◆ Document text ◆
________________

For Thanksgiving, we tallied up the ten best Turkey Day Sitcom episodes, and there were a surprising number of good candidates — but the November holiday of gluttony has nothing on Christmas, the holiday for which it seems sitcoms were made. It’s the most wonderful time of the year, or so sang Andy Williams (probably in a special televised right after some of the sitcom episodes on this list), and TV embraced that to the utmost.
So while you’re wrapping presents, baking cookies, stringing popcorn and cranberries, or whatever Christmassy thing it is you do to prepare for the big day, check out these ten holiday episodes — because sappy sentimental sitcoms are one of the reasons for the season.
10. The Andy Griffith Show, “Christmas Story”
Aw, shucks. This season-one episode from 1960 is about as sappy as a syrup tree, but it still warms the holiday heart. Only in Mayberry would the best Christmas party in town be down at the courthouse, with Andy on guitar and the fancy china out and the pretty Miss Ellie serving punch. Heck, a cell at the Mayberry jail was a lot better than most current Denver apartments. But then, that's the benefit of a fictional America, right?
9. WKRP in Cincinnatti, “Bah, Humbug”

________________

◆ Dataset section ◆
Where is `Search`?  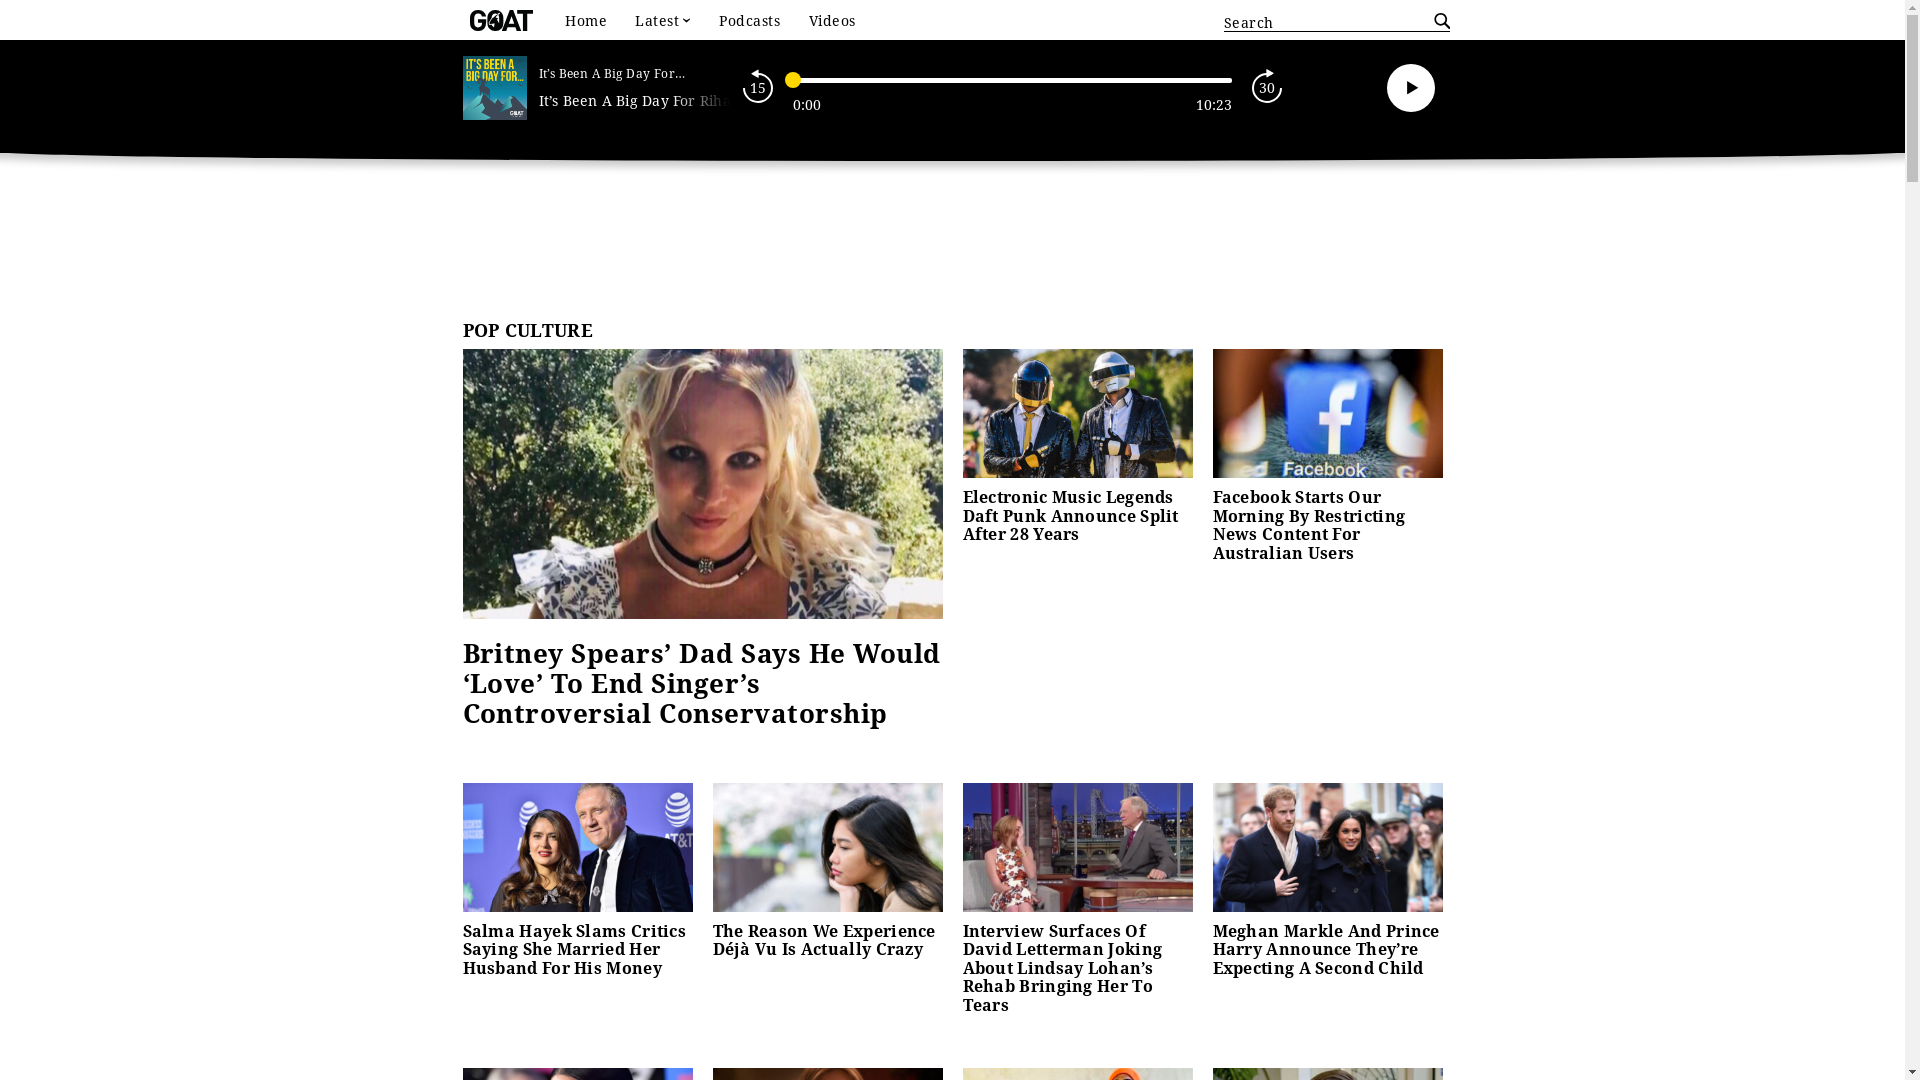 Search is located at coordinates (1438, 22).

________________

◆ Goals ◆
- a) According to the Christmas sitcom article, in what year did the Andy Griffith Show episode "Christmas Story" first air?
- b) Please write out the passage of the Christmas sitcom article starting with "For Thanksgiving, we" and going on through "to the utmost.".
- c) Decide whether each statement agrees with the Christmas sitcom article, answering yes or no and quoting the words that settle it: (i) The Andy Griffith Show episode is from the show's first season. (ii) In Mayberry, the best Christmas party in town is held at the church. (iii) Andy plays the piano at the party.

◆ Task solutions ◆
- a) 1960

- b)
For Thanksgiving, we tallied up the ten best Turkey Day Sitcom episodes, and there were a surprising number of good candidates — but the November holiday of gluttony has nothing on Christmas, the holiday for which it seems sitcoms were made. It’s the most wonderful time of the year, or so sang Andy Williams (probably in a special televised right after some of the sitcom episodes on this list), and TV embraced that to the utmost.

- c)
(i) Yes: "This season-one episode from 1960"
(ii) No: "the best Christmas party in town be down at the courthouse"
(iii) No: "with Andy on guitar"